La tribu Asharifane permit à Ashka et Kalaar de monter leur campement proche du village, alors qu'Izmeer visitait les lieux, captivé par la vue incroyable qu'offrait le promontoire.
- On voit bien des choses, d'ici, lâcha une voix ancienne derrière lui.
Izmeer se retourna vers la vieille femme qui l'observait d'un air amusé, depuis un rocher plat sur lequel elle était assise.
- On se sent si insignifiant, au milieu du désert, admit le Jahad. J'en ai le tournis. En plus d'avoir le vertige.
- La lecture du sable est plus sûre, de cette hauteur, continua la bédouine.
- Vous voulez sans doute dire plus juste, plus fiable ? demanda le mage.
Pour toute réponse, il obtint un silence énigmatique, l'aïeule se contentant de le fixer sans un mot. Puis elle se leva et s'éloigna alors que s'élevaient les premières clameurs du festin accueillant les étrangers. Izmeer haussa les épaules puis rejoignit Ashka et Kalaar, qui dégustait les premiers mets du repas, alors que les quatre lunes débutaient leur danse dans le ciel crépusculaire.
- Alors, tu n'es pas tombé de la falaise ? rit Kalaar en écervelant le crâne d'un serpent.
- Qui était la vieille femme qui t'a parlé ? demanda Ashka à son tour. Je vous ai vu échanger quelques mots.
- Quelques mots à peine, soupira-t-il. Incompréhensibles, au demeurant.
Le mage s'assit en tailleur devant la table basse, sur laquelle son écuelle de terre cuite l'attendait, son contenu fumant et odorant. Les plus jeunes aidaient les cuisiniers à distribuer les plats, servis sur de grands plateaux d'argent, ou à veiller à ce que chaque timbale ne reste pas vide trop longtemps.

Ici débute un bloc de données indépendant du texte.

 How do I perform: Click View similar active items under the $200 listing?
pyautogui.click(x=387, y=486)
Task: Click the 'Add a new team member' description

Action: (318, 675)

À la fin du repas, alors que les gourmandises à la pistache, aux arachides et au miel furent dégustées, des instruments de musique apparurent aux quatre coins du festin. Des luths, des tambours, des flûtes, mais comme Kalaar n'en avait jamais vu sous ces formes, entonnèrent des mélodies rythmées, portées par les paroles majaghanes de chants traditionnels.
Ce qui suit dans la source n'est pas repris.